Confirmed on quantus-miner v3.0.1 in an NVIDIA RTX 50-series (Blackwell) environment on Ubuntu Linux.

Confirmed on quantus-miner v3.0.1 in an NVIDIA RTX 50-series (Blackwell) environment on Ubuntu Linux.

Environment
- quantus-miner: v3.0.1
- quantus-node: v0.6.3
- quantus-cli: v1.3.3
- GPU generation: NVIDIA RTX 50-series (Blackwell)
- Driver: NVIDIA 590.48.01
- Backend: Vulkan
- OS: Ubuntu 24.04 LTS
- Node state: fully synced, peers=12, isSyncing=false

Setup
- External miner connected to the node via QUIC on 127.0.0.1:9833
- Node started with:
  - --validator
  - --chain planck
  - --miner-listen-port 9833
  - --prometheus-port 9616
  - --rewards-inner-hash <set>
- Miner started with:
  - serve
  - --node-addr 127.0.0.1:9833
  - --gpu-devices 2
  - --cpu-workers 0
  - --metrics-port 9900

Node side looks healthy
- chain_height increases normally
- isSyncing=false
- peers=12
- block_time_ema around 7-10 seconds
- last_block_duration around 2-5 seconds
- Over 30 seconds, chain_height advanced by 2 blocks while I watched.
::::
## GOALS
(a) Transcribe the mining setup report word for word from "Node side looks" up to and including "while I watched.".
(b) Write the next part of the quantus-miner setup report, picking up after its last line.

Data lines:
::::
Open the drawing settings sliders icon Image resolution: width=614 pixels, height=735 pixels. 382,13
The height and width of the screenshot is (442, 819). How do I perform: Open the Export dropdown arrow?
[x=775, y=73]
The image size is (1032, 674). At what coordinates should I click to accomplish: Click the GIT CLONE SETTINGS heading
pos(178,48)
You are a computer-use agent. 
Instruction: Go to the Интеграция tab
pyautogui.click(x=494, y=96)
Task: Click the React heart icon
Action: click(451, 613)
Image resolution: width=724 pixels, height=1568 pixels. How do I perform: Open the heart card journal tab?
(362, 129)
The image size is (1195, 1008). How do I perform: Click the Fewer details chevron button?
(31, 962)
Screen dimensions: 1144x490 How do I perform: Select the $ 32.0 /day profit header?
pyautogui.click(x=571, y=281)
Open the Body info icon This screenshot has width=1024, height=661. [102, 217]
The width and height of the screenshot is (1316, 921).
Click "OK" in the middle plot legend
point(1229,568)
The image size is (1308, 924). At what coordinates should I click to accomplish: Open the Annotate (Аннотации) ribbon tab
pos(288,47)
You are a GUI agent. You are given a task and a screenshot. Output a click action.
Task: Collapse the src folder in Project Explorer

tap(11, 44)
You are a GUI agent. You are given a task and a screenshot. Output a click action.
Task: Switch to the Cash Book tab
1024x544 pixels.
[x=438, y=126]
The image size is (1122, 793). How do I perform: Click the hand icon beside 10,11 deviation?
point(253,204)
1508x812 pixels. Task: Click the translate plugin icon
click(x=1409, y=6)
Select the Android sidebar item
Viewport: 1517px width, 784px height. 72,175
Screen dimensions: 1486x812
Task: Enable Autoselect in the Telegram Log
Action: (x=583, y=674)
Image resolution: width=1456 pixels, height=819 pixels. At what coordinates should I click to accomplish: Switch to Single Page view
::::
## TASK-BY-TASK OUTPUTS
(a)
Node side looks healthy
- chain_height increases normally
- isSyncing=false
- peers=12
- block_time_ema around 7-10 seconds
- last_block_duration around 2-5 seconds
- Over 30 seconds, chain_height advanced by 2 blocks while I watched.

(b)
This does not appear to be a sync or connectivity issue.

What I observed on the miner side
- The miner connects successfully to the node over QUIC.
- Mining jobs are received continuously (hundreds of jobs over tens of minutes).
- Jobs are dispatched to GPU workers for every detected GPU.
- All expected GPUs are detected.
- The miner process is visible as "quantus-miner" in nvidia-smi pmon on every GPU.

However, effective GPU mining performance is extremely low compared with expectations.

Prometheus metrics on the miner are very minimal. Only these appear:
- miner_active_jobs 1
- miner_cpu_workers 0
- miner_effective_cpus 12
- miner_gpu_devices (number of GPUs)
- miner_workers (number of workers)

Metrics that I would expect but do NOT see:
- miner_gpu_hash_rate
- miner_hash_rate
- miner_hashes_total

GPU utilization observed via nvidia-smi
- GPU compute utilization is consistently around 0%.
- Power draw stays very low (single-digit to low double-digit watts).
- Core clock stays in low hundreds of MHz.
- Memory usage is small.
- GPUs never spin up to a real mining load, even though jobs are being received very frequently.

Relevant miner log excerpts
- QUIC connection established to 127.0.0.1:9833
- Connected to node
- Waiting for mining jobs
- Received job: id=...
- Received job: id=...
- Received job: id=...
- Job dispatched to GPU workers
- Worker thread assigned to GPU device 0
- Worker thread assigned to GPU device 1
- GPU dispatch config:
  - 3276 workgroups × 256 threads

So the miner is absolutely talking to the node and receiving jobs. The problem is on the GPU dispatch side.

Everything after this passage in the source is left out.